Open Source Toolkit Documentation:

The MITRE SoX Wrapper

License / Documentation home / Help and feedback


MITRE is providing an initial implementation of a Communicator-compliant wrapper for the SoX audio manipulation toolkit. SoX is a well-established open-source tool for audio file conversion of all sorts, including format conversion, resampling, volume manipulation, and effects (reverb, chorus, etc.). MITRE's wrapper can be used for any of these purposes, as well as playing and recording audio files in any of the supported formats. The current wrapper requires SoX version 12.17.3 (note that the subminor versions threaten to be significant for this tool).



Status

Like CATS, the SoX wrapper requires threads. This is because the basic model for SoX has each formatter reading from and writing to a file, and it was necessary to introduce pipes and threads in order to interact with the SoX library. The interaction is complex, and we aren't foolish enough to believe we got it right the first time. However, initial tests appear to work.

One problem with the wrapper is that the SoX library is not cleanly designed as a library. There are two notable problems:

We imagine that the reason for these design flaws is that SoX is primarily a file-based command line tool which doesn't anticipate receiving multiple requests.

Like CATS, the SoX wrapper requires threads (because of SoX's file-based processing model), but is not known to be thread-safe enough that the individual timed tasks can be run as threads themselves. The core Communicator Makefile support for this configuration (thread-aware, but not tasks as threads) should be transparent, but isn't. Just in case you ever wonder why the Unix Makefile is more complicated than normal.

History and plans

The idea for this server originated in conjunction with plans for CATS, and the need for occasional audio manipulation facilities which we didn't want to have to build into CATS. Ideally, of course, they would be, for the sake of efficiency, but we judged a separate server to be a fair place to start.

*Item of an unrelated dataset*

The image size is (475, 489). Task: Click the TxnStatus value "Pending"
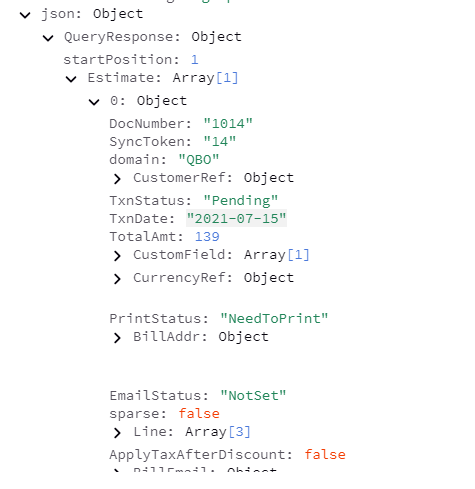point(241,201)
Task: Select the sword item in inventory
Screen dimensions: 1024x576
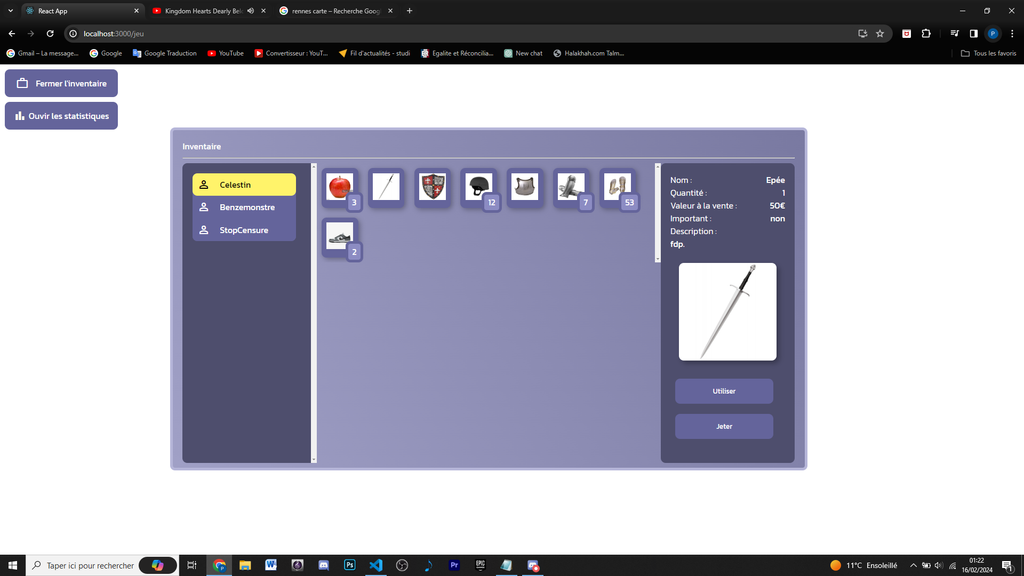Action: tap(386, 186)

Given the chance to continue this work, we'll probably try to make some contributions to SoX to address the library design issues.

Version history


Usage

Command line

<OSTK_HOME>/bin/sox_server

Default port

9305

Command line arguments

static char *oas[] = {
  "-cats_compatibility", "recognize only audio formats recognized by CATS",
  "-outbound_brokers", "force SoX to write to brokers instead of proxies"
  NULL
};

This server also accepts the standard server arguments. See the command-line argument parsing library in the Galaxy Communicator documentation for details.


Message set


sox_play  accepts the name of a file, and makes the file available via brokering according to the specified audio formatting and processing parameters. Note that the output data is raw, rather than in a file format; it's completely described by the sample rate, data encoding, sample size and number of channels. This dispatch function will attempt to return an error result if it encounters a processing problem.
 
  parameter type optional depends on description/constraints
IN: :input_filename string no
  name of the file to be played.
  :input_sample_rate integer yes   sample rate of input file, if different from what the file implies or if the file format doesn't include the sample rate
  :input_data_encoding string yes   data encoding of input file, if different from what the file implies or if the file format doesn't include the data encoding. Legal values are PCM_SIGNED, PCM_UNSIGNED, ULAW, ALAW (these names were chosen for consistency with CATS), FLOATING_POINT, ADPCM, IMA_ADPCM, GSM. See the SoX man page for more details.
  :input_channels integer yes   channels in input file, if different from what the filename implies or if the file format doesn't include the number of channels. Legal values are 1, 2, 4.
  :input_filetype string yes   type of input file, if different from what the file implies. See the SoX man page for legal values.
  :input_data_size integer yes   number of bits in each input sample, if different from what the file implies or if the file format doesn't include the data encoding.  Legal values are 8, 16, 32.
  :volume float yes
volume change from input to output. > 1.0 is increase, < 1.0 is decrease. See the SoX man page for more details.
 
:verbose
N/A
yes
 
if present, SoX will provide verbose reports about what it's up to.
  :swap N/A
yes   if this key is present, bytes will be swapped in sample sizes above 8 bits.
  :effects list of lists of strings yes   if you want to add effects processing, this value should be a list of lists, where each sublist is a sequence of strings corresponding to the effects entries on the SoX command line. For instance, you might specify
reverb 1.0 200 100 50
on the command line to add reverb; this would translate to a value for :effects of
( ( "reverb" "1.0" "200" "100" "50" ) )
The reason for this style is that the individual effects digest their arguments from the argv string array, and it's easy to translate a list of strings into an array of strings.
 
:output_sample_rate
integer
yes
 
desired sample rate of brokered output data, if different from the input.
 
:output_data_encoding
string
yes
 
desired data encoding for brokered output data, if different from input. See :input_data_encoding for values.
 
:output_channels
integer
yes
 
desired number of channels for brokered output data, if different from input. See :input_channels for values.
 
:output_data_size
integer
yes
 
desired size in bits of each sample in brokered output data, if different from input. See :input_data_size for values.
OUT:
:proxy
proxy
yes
 
outbound broker proxy for audio data. Proxies are used unless the -outbound_brokers command line argument is present.
 
:host
string
yes
 
if -outbound_brokers is present, host of SoX server
 
:port
integer
yes
 
if -outbound_brokers is present, port where audio is available
 
:call_id
string
yes
 
if -outbound_brokers is present, unique ID of broker request
 
:output_sample_rate
integer
no
 
sample rate of brokered output data
 
:output_data_encoding
string
no
 
data encoding for brokered output data. See :input_data_encoding for values.
 
:output_channels
integer
no
 
number of channels for brokered output data. See :input_channels for values.
 
:output_data_size
integer
no
 
size in bits of each sample in brokered output data. See :input_data_size for values.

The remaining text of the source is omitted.